“We want to be professional, all while putting out a quality product in a comfortable environment,” said J.T. Schroeder. “If you’re doing anything, you do it right the first time — you can’t have a first impression twice.”
Co-owner of Currahee, Schroeder and his business partner Brandon Hintz are sitting at one of the taproom’s long tables. A slight breeze floats up from the Little Tennessee, a welcomed feeling on another sizzling day outside in Western North Carolina. The newly constructed 10,000-square-foot building has been a year and a half in the making, with all of the construction and brewery plans for the 2.5-acre property coming to fruition with their soft opening this past weekend.

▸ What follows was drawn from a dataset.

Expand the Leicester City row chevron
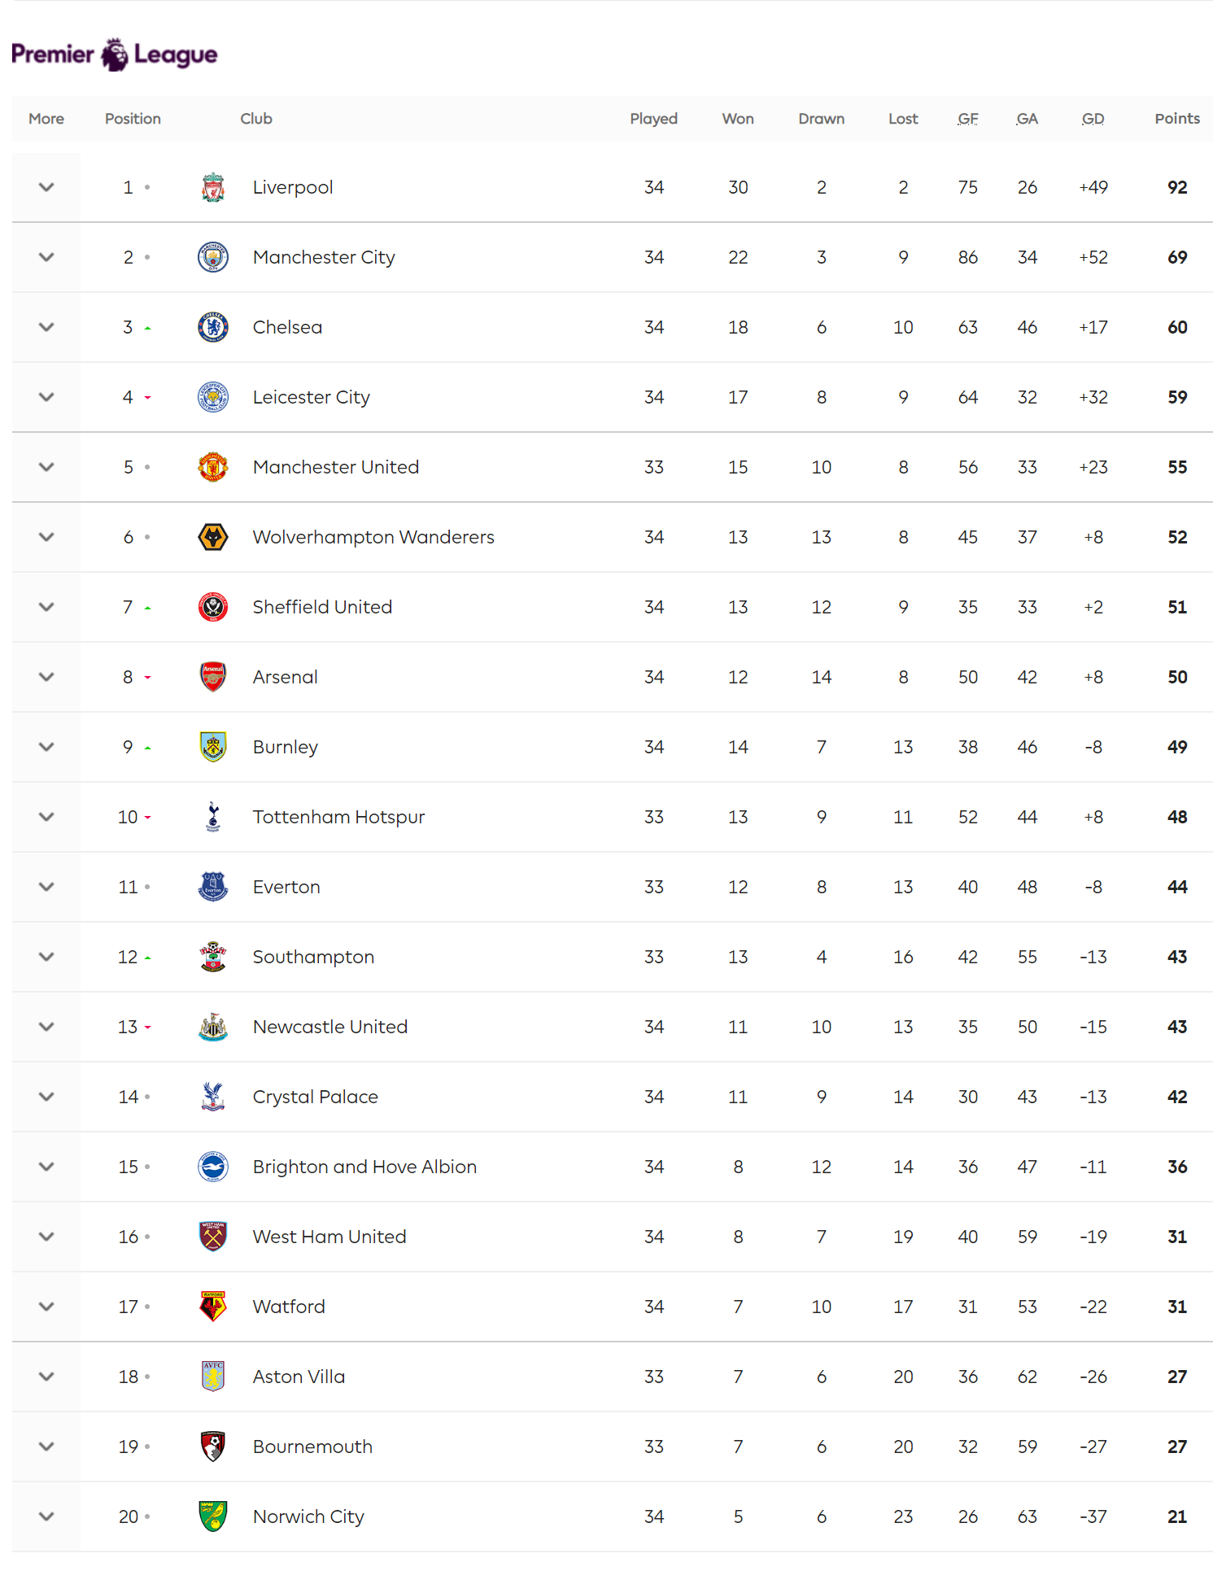[46, 397]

“It all hit me last night,” Hintz said. “J.T. and I were sitting on the back patio, sipping a pint from our first batch of craft beer. I turned to him and said, ‘this is it, this is it.’”

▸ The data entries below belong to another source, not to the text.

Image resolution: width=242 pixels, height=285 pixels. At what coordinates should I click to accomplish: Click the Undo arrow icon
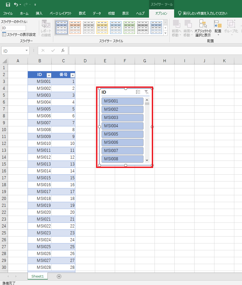tap(16, 4)
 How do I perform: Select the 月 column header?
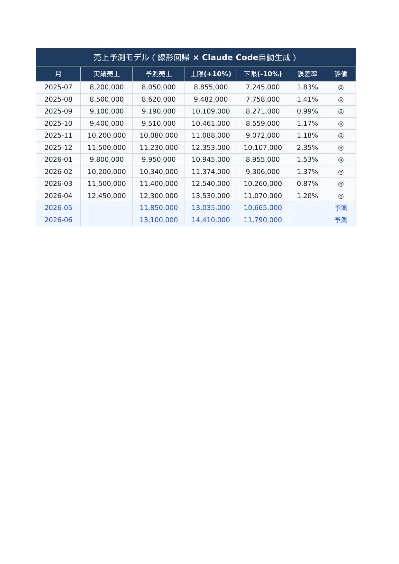(x=58, y=74)
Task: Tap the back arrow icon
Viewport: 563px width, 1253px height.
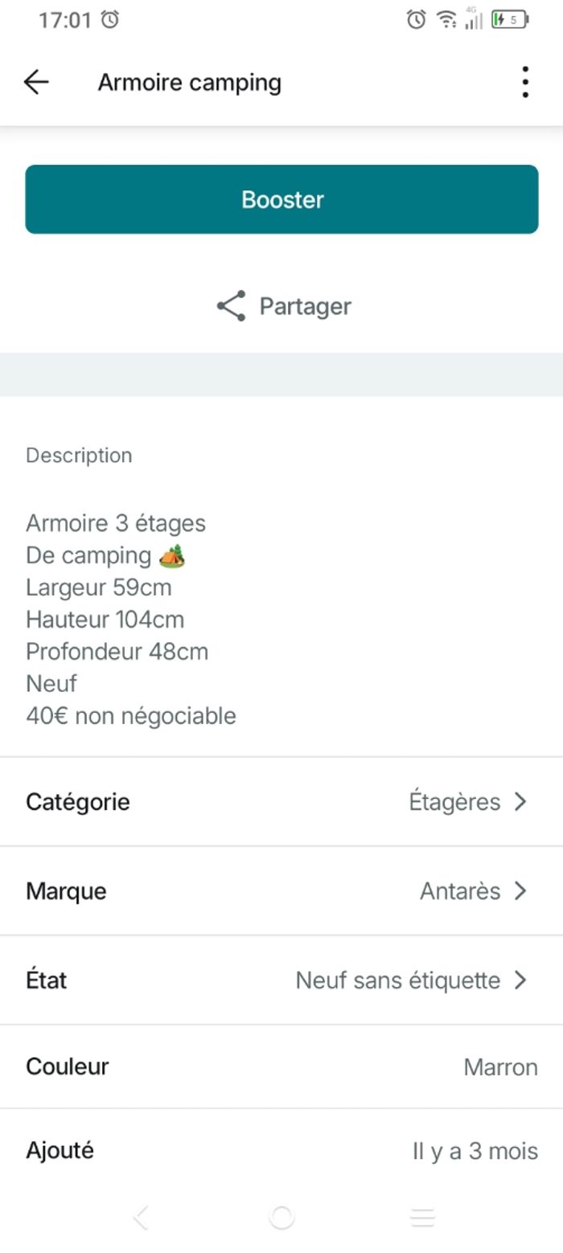Action: coord(36,82)
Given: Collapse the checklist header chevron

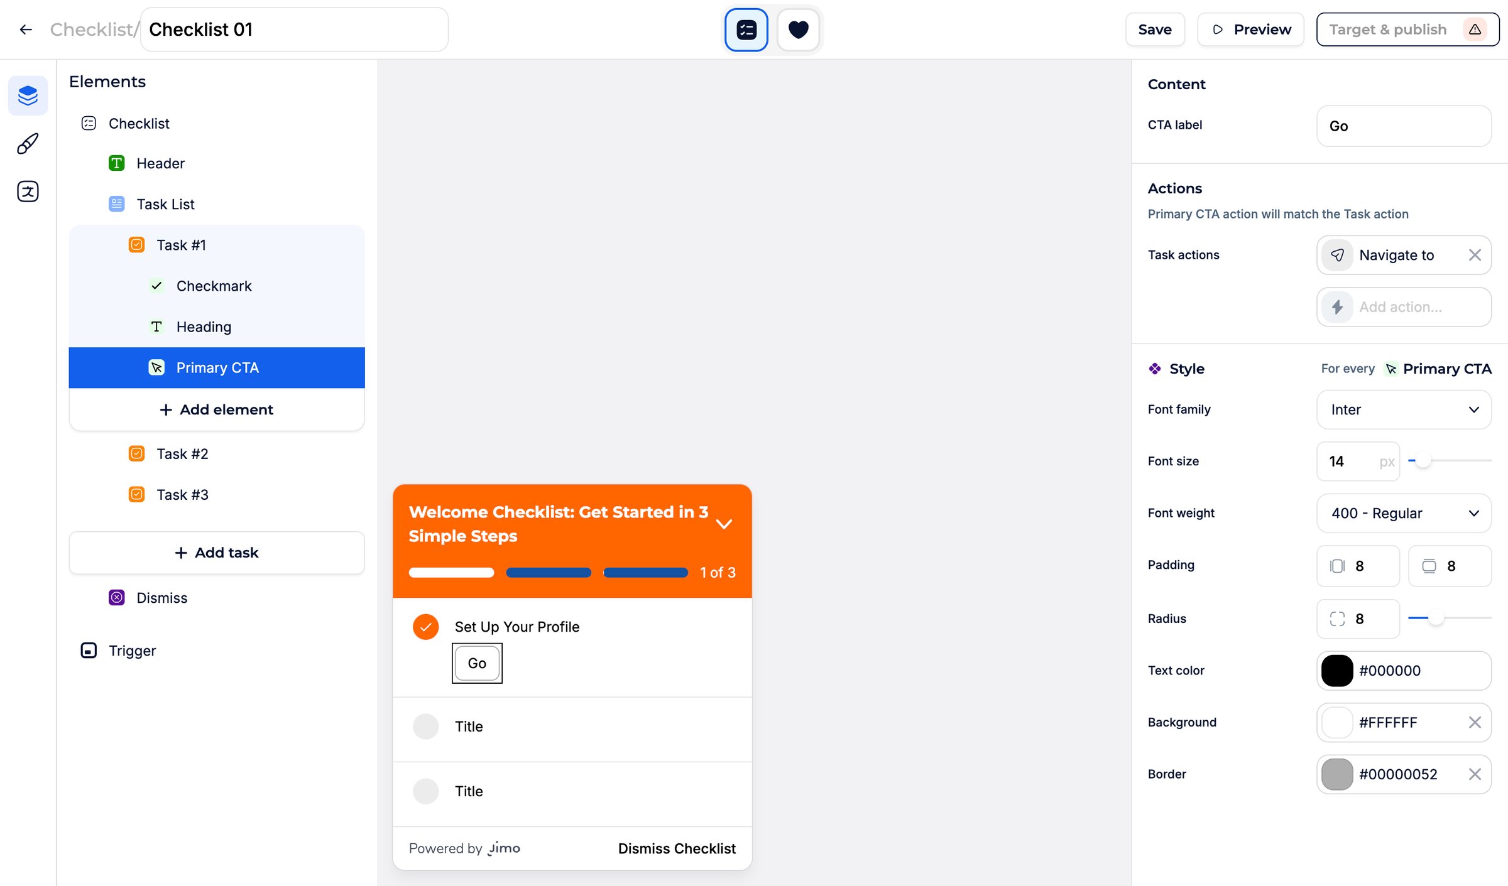Looking at the screenshot, I should coord(724,524).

Touring the massive structure, one is impressed by the brand new 15-barrel system (with four 30-barrel fermenters and three 30-barrel brite tanks). The space is a laboratory of creativity and flavor for Hintz and Schroeder, with their “mad scientist” brewmaster Taylor Yates (formerly of Moon River Brewing in Savannah) holding steady at the helm. While most of the Southern Appalachian breweries tend to be “hop heavy” and “West Coast” oriented in taste, Currahee wants to focus more on old European styles, as lagers, pilsners and barrel-aged selections will find their way into the hands of the consumer.
“You can make real hoppy IPA (India Pale Ale) and be able to hide a lot of flaws, but you can’t hide behind the flaws in a pilsner,” Hintz said. “My passion is in barrel-aged beers, where you can really play with the woods from these bourbon barrels (obtained by Buffalo Trace Distillery in Frankfort, Kentucky). Craft brewing is an art form, and these European styles are some of the oldest techniques used to brew.”

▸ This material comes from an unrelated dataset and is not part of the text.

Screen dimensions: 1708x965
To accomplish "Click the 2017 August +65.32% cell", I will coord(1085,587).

Hintz comes from a longtime passion for craft beer. Originally from Marietta, Georgia, his father-in-law has run The Wing Café & Tap House for over two decades. Initially, Hintz worked in construction, and following the market downturn in 2008, he joined the Army Corps of Engineers in Iowa. There was a brewery near the base, with Hintz befriending the company where his love for craft beer and knowledge of engineering helped the business expand. After relocating to Georgia, Hintz found work as a brewer at the highly successful SweetWater Brewing in Atlanta, only to then go out on his own and open the Hop Alley Brew Pub in Alpharetta, an endeavor he still runs from his new digs in Macon County.
“We felt this town was the right place for Currahee because of its proximity to a lot of major markets like Atlanta, Athens, Charlotte, Greenville, Chattanooga and Knoxville,” Hintz said. “I also have a house here, and it all just felt comfortable right from the start of making the decision to launch this idea in Franklin.”
Hailing from Atlanta (via central Florida), Schroeder got bitten by the craft beer bug through his longtime friendship with Hintz. Working in the investment banking industry, Schroeder is the “numbers guy,” where he focuses more on the backend of the company, figuring out what works and what doesn’t — a talent as vital and similar to those concocting the barrels of craft beer.
“I’m on the administration side of things, while Brandon is all about the product,” Schroeder said. “We’re the perfect ying and yang of getting this business off the ground.”
When asked about the company’s namesake, Schroeder noted that “Currahee” — Cherokee for “stand alone” — came from Currahee Mountain in northern Georgia. The peak was depicted in the premier episode of the storied World War II television series “Band of Brothers,” where Easy Company (506th Parachute Infantry Regiment, 101st Airborne Division) trained at Camp Tocca, going up and down Currahee amid the rest of their U.S. Army training. If that wasn’t enough, Hintz’s brother is also an Army Ranger, one who also served in the 101st Airborne Division.
“Naming the brewery ‘Currahee’ is to not only honor all those who fought, but also all who serve in the military — they are the real heroes,” Schroeder said.
With a “Grand Opening” aimed for Aug. 20, plans are in the works to add live music and a food component, which will be the folks at Mountain Fresh in Highlands. The doors are now open at Currahee, and the craft beer is flowing. The brewery is another big piece to an ever-growing puzzle that Franklin and greater Macon County have been putting together in this new and exciting era for the community and its residents.
“If nothing more, it’s fun — it’s a lifestyle business,” Hintz said. “If you’re not enjoying what you’re doing, then why are you doing it?”
“There is no end, no climax. This is just the beginning,” Schroeder added. “We drank from the fire hose, and we’re still drinking from the fire hose — time to go to work, time to make the beer.”